Ieri, lunedì 21 luglio, è stata pubblicata la sentenza delle sezioni unite civili della Corte di Cassazione in merito alla procedibilità in casi di giustizia climatica. È iniziato tutto nel 2023, quando Greenpeace, Re-Common e altri 12 privati cittadini e cittadine hanno intentato una causa civile nei confronti di ENI, Cassa Depositi e Prestiti e Ministero delle Finanze per i danni subiti e futuri, in sede patrimoniale e non, derivanti dai cambiamenti climatici a cui il colosso italiano del gas e del petrolio ha significativamente contribuito con la sua condotta negli ultimi decenni.
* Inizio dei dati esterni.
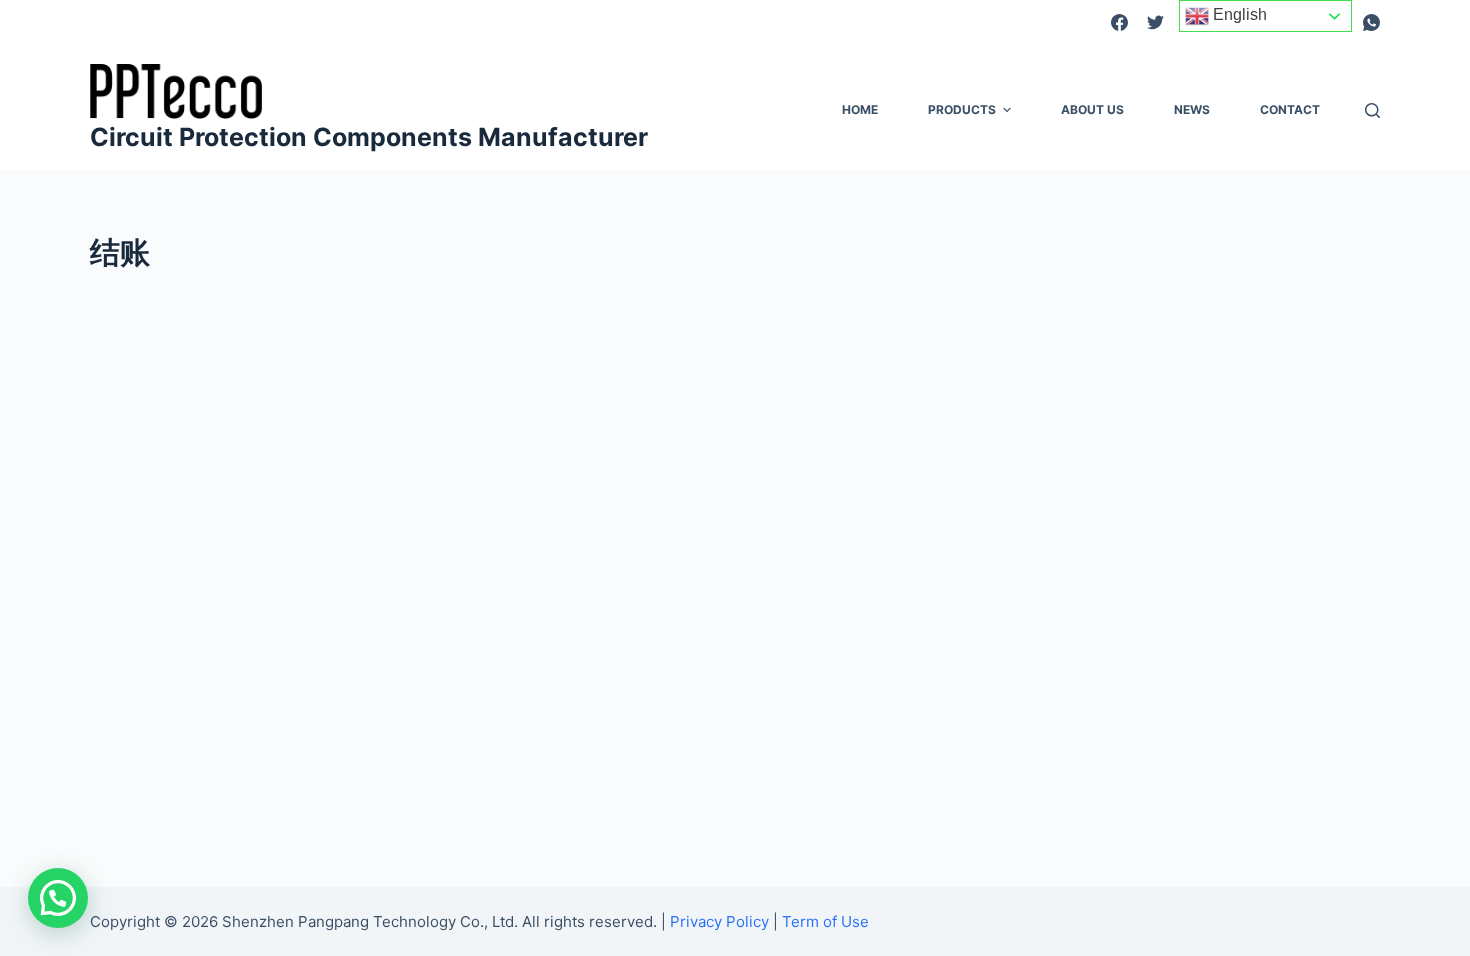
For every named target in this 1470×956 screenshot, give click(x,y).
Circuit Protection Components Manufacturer (369, 137)
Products (962, 109)
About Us (1092, 109)
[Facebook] (1119, 22)
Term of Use (825, 921)
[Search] (1372, 110)
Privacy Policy (719, 921)
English (1238, 14)
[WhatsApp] (1371, 22)
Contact (1290, 109)
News (1192, 109)
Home (860, 109)
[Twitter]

I tre convenuti avevano contestato “il difetto assoluto di giurisdizione del giudice ordinario adito”, sostenendo di fatto che in Italia fosse impossibile fare causa per un caso di giustizia climatica. Ma la Cassazione, a cui Greenpeace e Re-Common avevano fatto ricorso, ha stabilito il contrario. «Questa sentenza storica dice chiaramente che anche in Italia si può avere giustizia climatica», commentano gli attori. «Nessuno, nemmeno un colosso come ENI, può più sottrarsi alle proprie responsabilità. I giudici potranno finalmente esaminare il merito della nostra causa: chi inquina e contribuisce alla crisi climatica deve rispondere delle proprie azioni».

Questa sentenza allinea l’Italia ai paesi in cui c’è più attenzione per la giustizia climatica e lo fa superando i confini nazionali poiché, come fa notare la stessa Greenpeace, «la Cassazione ha chiarito che i giudici italiani sono competenti anche in relazione alle emissioni climalteranti emesse dalle società di ENI presenti in Stati esteri, sia perché i danni sono stati provocati in Italia, sia perché le decisioni strategiche sono state assunte dalla società capogruppo che ha sede in Italia».

D’ora in poi dunque le cause climatiche saranno ammissibili e i tribunali italiani saranno chiamati a entrare nel merito, anche in termini di condanna delle aziende che producono combustibili fossili. La sentenza della Cassazione infatti ha ribadito che un contenzioso climatico come quello portato avanti da Greenpeace e Re-Common non è affatto un’invasione nelle competenze politiche del legislatore o delle aziende, quali ENI.